N°99

Carto, une nouvelle revue

Que voici donc une étrange revue!

Sous la direction de Frank Tétart, nous avons eu la surprise de découvrir cet été une nouvelle revue, de très belle facture, axée essentiellement sur l’analyse géopolitique du monde actuel à partir de représentations cartographiques. Nous sommes là très proches de la démarche de l’équipe de Jean-Christophe Victor avec «Le Dessous des Cartes» (d’ailleurs cité p. 79 dans la rubrique «À lire, à voir»!), et très, très proches des différents atlas des Éditions Autrement (qui trouvent dans cette revue un tremplin publicitaire naturel: pages 20, 60, 79, 80…).

Sur 80 pages, Carto tente un savant mélange entre des actualités géopolitiques, des focus (en l’occurrence ici sur la Russie, [1]) des analyses ponctuelles, au travers d’un grand nombre de rubriques. Et c’est bien là que le lecteur géographe/cartographe est un peu perdu. Sommes-nous dans l’univers du Monde Diplomatique ou de Courrier International? Sommes-nous en présence d’une nouvelle compilation d’atlas? Ou plus simplement face à un catalogue publicitaire pour des ouvrages?
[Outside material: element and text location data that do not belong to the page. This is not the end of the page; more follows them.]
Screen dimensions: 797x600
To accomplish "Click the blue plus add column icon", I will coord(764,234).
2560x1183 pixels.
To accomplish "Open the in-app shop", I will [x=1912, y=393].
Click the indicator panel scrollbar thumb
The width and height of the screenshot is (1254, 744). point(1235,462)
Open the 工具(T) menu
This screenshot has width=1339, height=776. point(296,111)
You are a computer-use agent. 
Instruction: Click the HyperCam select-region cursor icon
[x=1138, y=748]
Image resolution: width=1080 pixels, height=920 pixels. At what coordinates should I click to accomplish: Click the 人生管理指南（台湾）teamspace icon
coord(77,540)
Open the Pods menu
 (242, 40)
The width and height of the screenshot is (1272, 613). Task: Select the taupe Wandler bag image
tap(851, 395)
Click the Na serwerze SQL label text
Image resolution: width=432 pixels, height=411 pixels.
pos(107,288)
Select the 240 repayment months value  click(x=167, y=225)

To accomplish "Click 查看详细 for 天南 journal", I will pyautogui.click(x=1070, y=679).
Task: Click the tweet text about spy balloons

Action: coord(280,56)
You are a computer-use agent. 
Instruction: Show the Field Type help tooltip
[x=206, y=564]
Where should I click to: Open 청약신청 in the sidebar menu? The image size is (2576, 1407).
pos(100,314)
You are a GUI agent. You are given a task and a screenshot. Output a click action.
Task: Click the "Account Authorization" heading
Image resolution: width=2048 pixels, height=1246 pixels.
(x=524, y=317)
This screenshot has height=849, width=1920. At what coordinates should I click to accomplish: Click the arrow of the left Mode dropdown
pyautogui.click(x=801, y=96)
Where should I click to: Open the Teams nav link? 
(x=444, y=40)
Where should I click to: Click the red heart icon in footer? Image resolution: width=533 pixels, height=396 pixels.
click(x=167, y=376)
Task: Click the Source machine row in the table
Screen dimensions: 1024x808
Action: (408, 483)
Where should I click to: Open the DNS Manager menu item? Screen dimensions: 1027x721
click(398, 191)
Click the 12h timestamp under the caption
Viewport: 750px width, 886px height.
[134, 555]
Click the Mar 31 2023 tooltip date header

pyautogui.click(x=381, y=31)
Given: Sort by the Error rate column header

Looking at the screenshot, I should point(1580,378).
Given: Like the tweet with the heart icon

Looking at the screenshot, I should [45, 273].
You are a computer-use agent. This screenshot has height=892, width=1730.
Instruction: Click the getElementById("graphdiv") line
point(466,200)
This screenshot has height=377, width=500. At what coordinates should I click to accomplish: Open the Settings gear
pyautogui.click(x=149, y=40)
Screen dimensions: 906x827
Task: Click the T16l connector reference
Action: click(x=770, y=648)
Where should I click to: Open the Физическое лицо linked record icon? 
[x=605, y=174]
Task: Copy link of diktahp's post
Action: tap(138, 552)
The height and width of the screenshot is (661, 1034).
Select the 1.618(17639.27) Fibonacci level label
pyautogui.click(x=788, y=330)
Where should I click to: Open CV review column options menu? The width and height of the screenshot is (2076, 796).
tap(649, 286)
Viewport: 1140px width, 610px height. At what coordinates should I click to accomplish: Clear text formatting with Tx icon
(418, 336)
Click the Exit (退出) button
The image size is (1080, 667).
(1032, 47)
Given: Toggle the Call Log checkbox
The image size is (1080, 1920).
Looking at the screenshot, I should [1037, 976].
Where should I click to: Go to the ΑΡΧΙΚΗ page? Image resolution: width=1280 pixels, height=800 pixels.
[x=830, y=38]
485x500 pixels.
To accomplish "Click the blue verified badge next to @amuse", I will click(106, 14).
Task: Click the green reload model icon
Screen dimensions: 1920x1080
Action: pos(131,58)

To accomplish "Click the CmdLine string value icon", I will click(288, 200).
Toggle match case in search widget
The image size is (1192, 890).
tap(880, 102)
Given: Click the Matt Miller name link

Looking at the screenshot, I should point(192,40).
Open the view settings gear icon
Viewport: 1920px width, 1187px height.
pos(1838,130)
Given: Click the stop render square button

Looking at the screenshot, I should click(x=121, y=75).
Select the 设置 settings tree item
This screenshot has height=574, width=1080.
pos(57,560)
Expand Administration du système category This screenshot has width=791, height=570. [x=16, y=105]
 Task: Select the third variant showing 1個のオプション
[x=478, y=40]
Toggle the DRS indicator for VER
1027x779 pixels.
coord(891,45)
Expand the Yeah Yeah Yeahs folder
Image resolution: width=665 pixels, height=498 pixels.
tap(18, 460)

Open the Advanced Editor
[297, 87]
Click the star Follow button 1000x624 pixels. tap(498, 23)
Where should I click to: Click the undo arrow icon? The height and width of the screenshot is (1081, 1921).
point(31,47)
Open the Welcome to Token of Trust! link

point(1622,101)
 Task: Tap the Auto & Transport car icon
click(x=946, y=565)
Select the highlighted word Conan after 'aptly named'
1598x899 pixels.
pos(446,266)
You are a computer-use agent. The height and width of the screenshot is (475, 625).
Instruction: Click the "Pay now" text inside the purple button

On cherche un peu la cohérence.

Un exemple: de la page 11 à la page 22, nous trouvons un grand dossier sur la géopolitique de l’énergie en Russie. Un travail remarquable réalisé par Pascal Marchand, avec, pêle-mêle: 4 grandes cartes, claires, qui s’adressent a priori à un très large public, suivies par 2 cartes sur la mer Noire et la Baltique, pratiquement illisibles pour des non-spécialistes. Puis, 40 pages plus loin, dans une rubrique «Environnement», 4 pages sur les territoires maritimes de la Russie, dont l’article est réalisé «en partenariat avec Technip», comme le précise un encart et page suivante: un bon de commande pour l’Atlas géopolitique des espaces maritimes aux mêmes Éditions Technip!

Page 52, une rubrique «l'Œil du cartographe» est innovante et intéressante: on cherche à y démonter les présupposés de certaines cartes, et les motivations cachées de leurs auteurs, conscientes ou non. Mais ce décryptage original pourrait s’adresser à un lectorat plus large si un effort était fait pour s’y adapter.

Plus loin, page 67 dans la rubrique historique, la reproduction de cartes anciennes dans un objectif de «décryptage» et de mise en contexte est une bonne idée, et la mise en page est plus originale. Mais alors pourquoi ne pas parler aussi des techniques «modernes» de la cartographie?

La mise en page est excellente, les cartes de très bonne facture, les articles clairs et concis… mais une question nous tracasse: à qui s’adresse cette revue? Les géographes et professionnels n’en apprennent guère plus que dans les excellents atlas des Éditions Autrement ou dans les compilations du Monde ou du Monde Diplomatique. Quant au grand public (on pense plutôt à un public averti), outre le prix relativement élevé de la revue — près de 11 euros — qui peut dissuader, on le voit mal se passionner pour ces cartes de «professionnels» souvent austères (la double page centrale sur la prolifération nucléaire en 2010 est révélatrice à ce titre).

De plus, on s’étonne devant l’hétérogénéité des styles cartographiques présentés, sûrement une conséquence de la diversité des sources utilisées (voire reproduites telles quelles). Les choix sémiologiques sont souvent différents d’une carte à l'autre pour une même thématique. C’est le même constat pour les projections, parfois au sein du même article: inutile rajout de complexité.

Là où la revue La Géographie cherchait, et de très belle manière (dans la mise en page, dans la diversité des sujets…), à s’ouvrir au grand public, Carto, bien qu’intéressante nous paraît — pour le numéro 1 en tout cas — être encore en gestation.

Souhaitons-lui bonne chance en tout cas, et souhaitons que la prolifération actuelle des publications autour des cartes et atlas ne soit pas une mode passagère…

Référence de l'ouvrage

Carto. Le Monde en cartes. Revue trimestrielle – n° 1 – juillet août 2010 – 10,95 € - 82 p.

Au moment où sortent l’Atlas de Moscou et l’Atlas géopolitique du Caucase des éditions Autrement!